HARARE-Barclays bank which is nearing completion of its restructuring exercise following the acquisition of a controlling stake by pan African bank FMB Capital, has resolved to spin-off its non-core properties.
The move appears as prudential cushioning of shocks that may arise from the ongoing transition, which will see the bank undergoing phased rebranding amid other structural shifts within the operation.
In a cautionary statement published on the ZSE website the bank said its directors have approved subject to the regulatory approvals, the unbundling of the company’s non core banking properties into a separate vehicle to be listed on the ZSE.
A core asset within the property portfolio is Makasa Sun which is a 50% hotel property in Victoria Falls. The property operated by African Sun, is jointly owned together with Dawn Property, a listed property company which is related to African Sun.
Makasa has over the years exchanged hands emerging from Delta spinoff in 2001 to be 100% owned by Barclays, 50% disposal to Dawn in 2016 and now the spinoff from Barclays.
Makasa is however not the only property owned by Barclays. The bank had a property portfolio valued at $20 million a quarter being investment properties as at June 2018.
It is likely that a great deal of the bank’s properties will be turned into investment to create a meaningful portfolio worth dangling at potential investors on going public.
The bank earned only $192,000 in rental income from the property investment portfolio which deduces into a yield of less than 1%. The figures were however not as elaborate to show individual property performance.
If no additions are made to the Barclays property portfolio before separate listing, and assuming it carryover its entire property portfolio with it, the resultant property company will be smallest in size on compared to the other 4 listed property companies.

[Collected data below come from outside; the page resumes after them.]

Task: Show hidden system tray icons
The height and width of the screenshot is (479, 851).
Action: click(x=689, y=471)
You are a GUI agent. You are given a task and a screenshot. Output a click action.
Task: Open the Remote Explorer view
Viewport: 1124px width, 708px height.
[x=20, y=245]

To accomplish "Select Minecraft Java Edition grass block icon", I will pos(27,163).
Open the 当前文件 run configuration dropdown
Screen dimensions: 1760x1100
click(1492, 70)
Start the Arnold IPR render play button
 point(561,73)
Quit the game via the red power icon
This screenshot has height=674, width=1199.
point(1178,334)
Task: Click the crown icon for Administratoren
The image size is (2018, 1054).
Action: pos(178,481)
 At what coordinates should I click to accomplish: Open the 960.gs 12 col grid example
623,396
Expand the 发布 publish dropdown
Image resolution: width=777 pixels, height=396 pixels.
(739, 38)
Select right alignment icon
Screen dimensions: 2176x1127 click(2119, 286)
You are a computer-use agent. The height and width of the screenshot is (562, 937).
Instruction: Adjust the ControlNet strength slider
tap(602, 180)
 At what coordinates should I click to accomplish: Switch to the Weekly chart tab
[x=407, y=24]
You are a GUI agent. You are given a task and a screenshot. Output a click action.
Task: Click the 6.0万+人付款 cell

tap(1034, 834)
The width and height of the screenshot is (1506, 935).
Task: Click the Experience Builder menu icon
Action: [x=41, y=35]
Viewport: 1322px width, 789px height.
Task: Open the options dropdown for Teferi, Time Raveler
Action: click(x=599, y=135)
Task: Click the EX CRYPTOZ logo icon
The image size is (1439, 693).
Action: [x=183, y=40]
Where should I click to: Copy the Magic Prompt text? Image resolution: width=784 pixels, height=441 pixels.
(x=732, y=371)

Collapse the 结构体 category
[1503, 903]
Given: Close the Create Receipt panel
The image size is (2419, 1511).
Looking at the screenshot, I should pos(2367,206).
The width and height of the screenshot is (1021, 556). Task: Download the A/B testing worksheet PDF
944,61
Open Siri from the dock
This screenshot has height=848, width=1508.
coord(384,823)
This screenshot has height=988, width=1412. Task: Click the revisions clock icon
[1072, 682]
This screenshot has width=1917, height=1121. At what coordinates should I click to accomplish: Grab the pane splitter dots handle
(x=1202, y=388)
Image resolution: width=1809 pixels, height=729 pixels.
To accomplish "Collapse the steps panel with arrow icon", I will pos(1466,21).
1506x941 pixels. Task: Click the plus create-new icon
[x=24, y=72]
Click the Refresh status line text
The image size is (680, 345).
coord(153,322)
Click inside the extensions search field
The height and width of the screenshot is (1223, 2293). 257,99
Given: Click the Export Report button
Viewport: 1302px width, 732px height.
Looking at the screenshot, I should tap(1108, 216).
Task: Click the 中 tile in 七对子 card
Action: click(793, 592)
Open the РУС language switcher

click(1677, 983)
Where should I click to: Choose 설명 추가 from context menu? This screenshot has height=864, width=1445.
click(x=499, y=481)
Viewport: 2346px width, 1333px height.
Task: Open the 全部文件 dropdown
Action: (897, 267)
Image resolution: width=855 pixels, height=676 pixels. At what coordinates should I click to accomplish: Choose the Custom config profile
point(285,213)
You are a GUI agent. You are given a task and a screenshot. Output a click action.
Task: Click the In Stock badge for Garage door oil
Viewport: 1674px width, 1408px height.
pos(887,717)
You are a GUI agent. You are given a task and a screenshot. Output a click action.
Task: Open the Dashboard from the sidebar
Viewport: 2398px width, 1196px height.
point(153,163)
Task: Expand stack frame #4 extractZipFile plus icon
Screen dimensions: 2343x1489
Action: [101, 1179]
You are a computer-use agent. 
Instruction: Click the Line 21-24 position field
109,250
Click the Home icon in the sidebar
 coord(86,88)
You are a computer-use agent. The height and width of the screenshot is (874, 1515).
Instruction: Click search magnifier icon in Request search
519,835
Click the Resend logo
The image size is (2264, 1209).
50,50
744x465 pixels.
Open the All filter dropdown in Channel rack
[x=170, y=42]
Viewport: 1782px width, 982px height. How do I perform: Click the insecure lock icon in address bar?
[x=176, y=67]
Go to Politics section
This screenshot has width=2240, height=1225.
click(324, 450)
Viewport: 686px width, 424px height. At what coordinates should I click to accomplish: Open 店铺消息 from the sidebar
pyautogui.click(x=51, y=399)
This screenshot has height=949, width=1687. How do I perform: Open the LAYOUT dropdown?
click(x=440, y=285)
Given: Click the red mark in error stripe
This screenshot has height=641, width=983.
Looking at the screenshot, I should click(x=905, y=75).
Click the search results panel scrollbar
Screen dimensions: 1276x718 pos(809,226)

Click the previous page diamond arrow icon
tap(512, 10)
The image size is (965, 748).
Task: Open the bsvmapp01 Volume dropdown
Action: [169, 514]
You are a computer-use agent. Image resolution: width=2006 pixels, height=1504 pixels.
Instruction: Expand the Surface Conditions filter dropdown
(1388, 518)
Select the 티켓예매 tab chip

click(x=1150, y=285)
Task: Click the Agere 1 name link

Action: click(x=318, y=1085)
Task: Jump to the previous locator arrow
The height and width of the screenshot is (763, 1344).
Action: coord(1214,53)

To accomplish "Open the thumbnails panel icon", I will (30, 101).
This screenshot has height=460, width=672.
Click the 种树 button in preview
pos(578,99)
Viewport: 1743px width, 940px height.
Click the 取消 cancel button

From a core banking perspective it is however rationale to see the move as addressing concerns of focused banking through operations streamlining.
Core activities typically in lending have in recent periods generated a windfall for banks whose earnings are presently shooting into the sky. Freeing up more resources and instead focussing them on core activities is likely to result in a higher return on equity and assets due to a relatively favourable return.